(Dataset entries)
-- -- --

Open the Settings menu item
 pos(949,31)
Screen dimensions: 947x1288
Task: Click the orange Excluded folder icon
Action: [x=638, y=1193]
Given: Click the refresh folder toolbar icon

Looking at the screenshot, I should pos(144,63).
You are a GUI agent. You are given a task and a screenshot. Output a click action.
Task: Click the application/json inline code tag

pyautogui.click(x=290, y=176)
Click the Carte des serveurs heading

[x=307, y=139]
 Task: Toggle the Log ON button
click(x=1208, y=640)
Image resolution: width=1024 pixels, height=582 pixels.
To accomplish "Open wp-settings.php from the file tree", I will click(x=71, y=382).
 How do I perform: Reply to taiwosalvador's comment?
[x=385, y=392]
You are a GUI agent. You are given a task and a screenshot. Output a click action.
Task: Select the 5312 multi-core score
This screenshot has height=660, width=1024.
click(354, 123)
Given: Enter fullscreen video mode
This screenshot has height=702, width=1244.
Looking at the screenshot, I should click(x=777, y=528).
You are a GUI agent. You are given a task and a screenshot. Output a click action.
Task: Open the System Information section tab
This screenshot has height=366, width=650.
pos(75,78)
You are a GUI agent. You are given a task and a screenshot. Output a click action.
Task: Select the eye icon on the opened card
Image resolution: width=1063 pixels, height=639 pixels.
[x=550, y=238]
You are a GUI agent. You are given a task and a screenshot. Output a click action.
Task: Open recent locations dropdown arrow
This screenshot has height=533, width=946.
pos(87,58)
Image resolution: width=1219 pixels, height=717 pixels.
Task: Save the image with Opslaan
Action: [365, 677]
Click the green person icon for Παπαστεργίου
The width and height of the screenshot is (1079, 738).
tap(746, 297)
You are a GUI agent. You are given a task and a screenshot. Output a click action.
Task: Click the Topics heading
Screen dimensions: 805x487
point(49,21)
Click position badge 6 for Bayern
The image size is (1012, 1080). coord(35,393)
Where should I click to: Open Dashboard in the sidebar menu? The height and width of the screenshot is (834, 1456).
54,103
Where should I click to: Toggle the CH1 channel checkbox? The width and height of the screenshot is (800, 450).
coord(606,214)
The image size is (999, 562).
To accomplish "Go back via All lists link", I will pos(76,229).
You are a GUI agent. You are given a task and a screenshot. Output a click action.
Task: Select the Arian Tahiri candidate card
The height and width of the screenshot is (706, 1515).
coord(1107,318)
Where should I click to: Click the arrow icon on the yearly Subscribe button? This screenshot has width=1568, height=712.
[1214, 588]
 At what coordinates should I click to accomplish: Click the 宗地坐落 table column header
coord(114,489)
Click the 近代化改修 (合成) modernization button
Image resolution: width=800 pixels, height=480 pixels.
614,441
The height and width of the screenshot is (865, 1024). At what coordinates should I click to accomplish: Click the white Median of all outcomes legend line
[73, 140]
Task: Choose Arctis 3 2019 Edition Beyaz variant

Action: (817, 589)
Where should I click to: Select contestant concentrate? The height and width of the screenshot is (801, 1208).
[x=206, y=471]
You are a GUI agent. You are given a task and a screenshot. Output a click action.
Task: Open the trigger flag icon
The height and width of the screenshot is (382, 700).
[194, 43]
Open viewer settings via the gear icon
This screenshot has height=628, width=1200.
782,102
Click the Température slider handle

-- -- --

WHAT TO WORK ON => Please go over the data above and copy each line with "card" in it.

SOLUTION FOR THIS EXERCISE =>
Task: Select the eye icon on the opened card
Task: Select the Arian Tahiri candidate card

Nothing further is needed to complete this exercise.